Il fenomeno si chiama sharenting e, in lingua inglese, unisce i termini “condivisione” (sharing) e “genitorialità” (parenting).

Una prassi che espone i minori sui social e nelle chat ancora prima di venire al mondo. Dalla prima ecografia in avanti, ogni momento è buono per essere immortalato e condiviso sulle varie piattaforme.
Le foto messe in Rete circolano e diventano disponibili praticamente per chiunque. Non solo, questa diffusione costante da parte dei genitori, può causare anche danni a livello psicologico nel minore che viene sovraesposto fin dalla nascita.

Una ricerca svolta dalla Ong statunitense Child Rescue Coalition mostra che all’età di 2 anni, il 90% dei bambini ha già una presenza sui social e che prima dei 5 anni si postano più di 1500 foto che li rappresentano. Non si tratta di qualche scatto in occasioni speciali, ma di una costante esibizione che risponde ad un bisogno dell’adulto, più che all’interesse del bambino.
Gli esperti non temono di definire questo processo una “vetrinizzazione” dei figli a mezzo social. La foto assieme ai bambini diventa quindi una chiave per ottenere follower ed appagare il proprio ego digitale.

Per non parlare delle chat di messaggistica istantanea, dove le immagini dei bambini spopolano a dispetto del contesto.
Oltre alla tematica dell’identità digitale, infatti, emerge un rilevante fattore di rischio rispetto all’utilizzo di questo materiale. Video e foto dei nostri figli possono finire nelle mani (o sui profili) sbagliate.
Da qui nasce una proposta di legge francese per arginare il fenomeno dello sharenting. La Francia, già al lavoro su una norma che protegga i bambini dal libero accesso ai siti pornografici, sta lavorando ad un legge che ponga il freno ai genitori influencer.

**Blocco dati**
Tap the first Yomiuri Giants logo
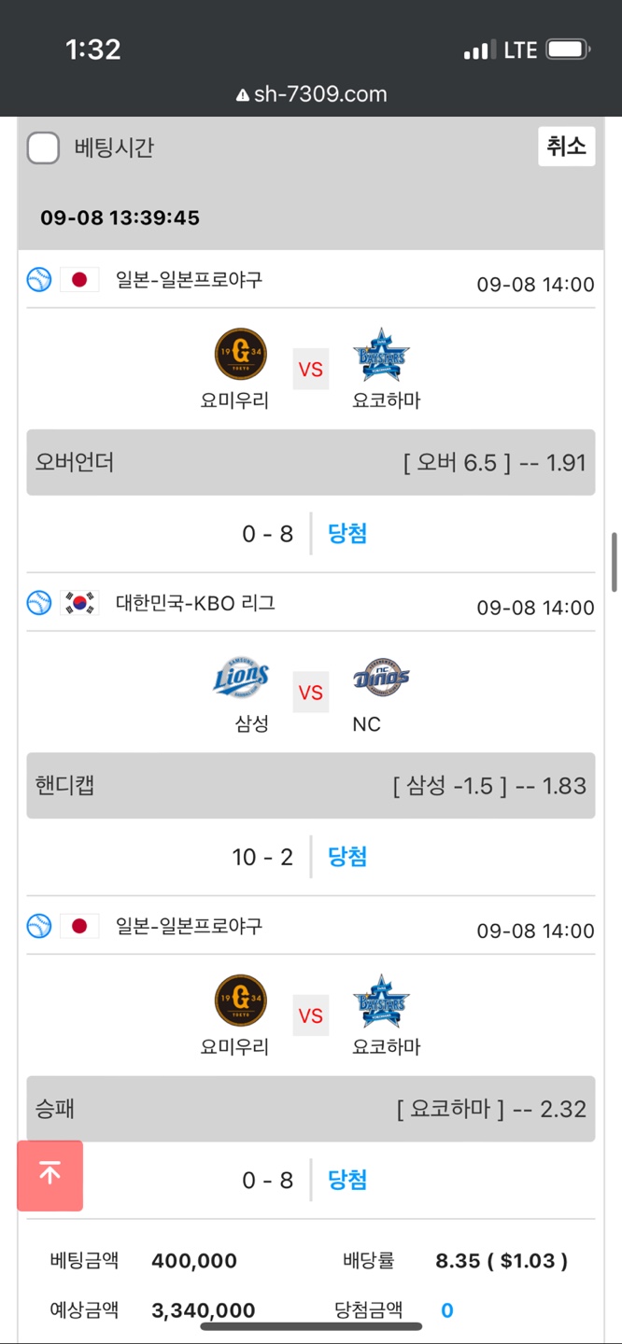This screenshot has height=1344, width=622. tap(241, 355)
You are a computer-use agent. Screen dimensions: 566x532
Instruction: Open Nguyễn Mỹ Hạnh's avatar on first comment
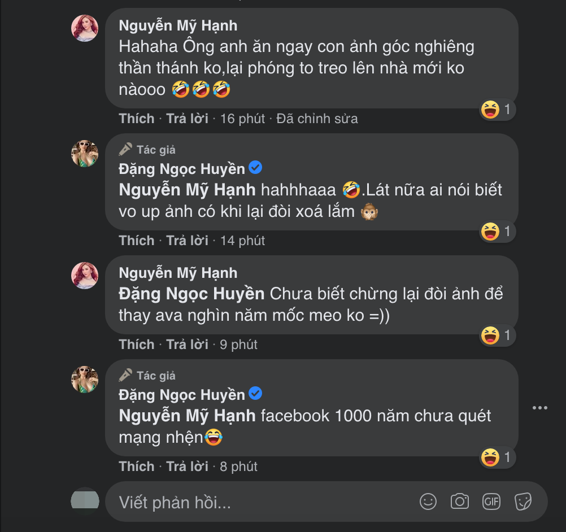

**Cose da fare**
1/ Trascrivi dal testo sullo sharenting il passo che comincia con "Gli esperti non" e prosegue fino a "dispetto del contesto.".
2/ Rispondi a queste domande sul testo sullo sharenting:
(a) Quali due termini inglesi unisce la parola "sharenting"?
(b) Secondo la ricerca della Child Rescue Coalition, quale percentuale di bambini ha già una presenza sui social all'età di 2 anni?
(c) Quale paese sta lavorando a una legge per arginare lo sharenting?

**Raccolta risposte**
1/
Gli esperti non temono di definire questo processo una “vetrinizzazione” dei figli a mezzo social. La foto assieme ai bambini diventa quindi una chiave per ottenere follower ed appagare il proprio ego digitale.

Per non parlare delle chat di messaggistica istantanea, dove le immagini dei bambini spopolano a dispetto del contesto.

2/
(a) Sharing e parenting.
(b) Il 90%.
(c) La Francia.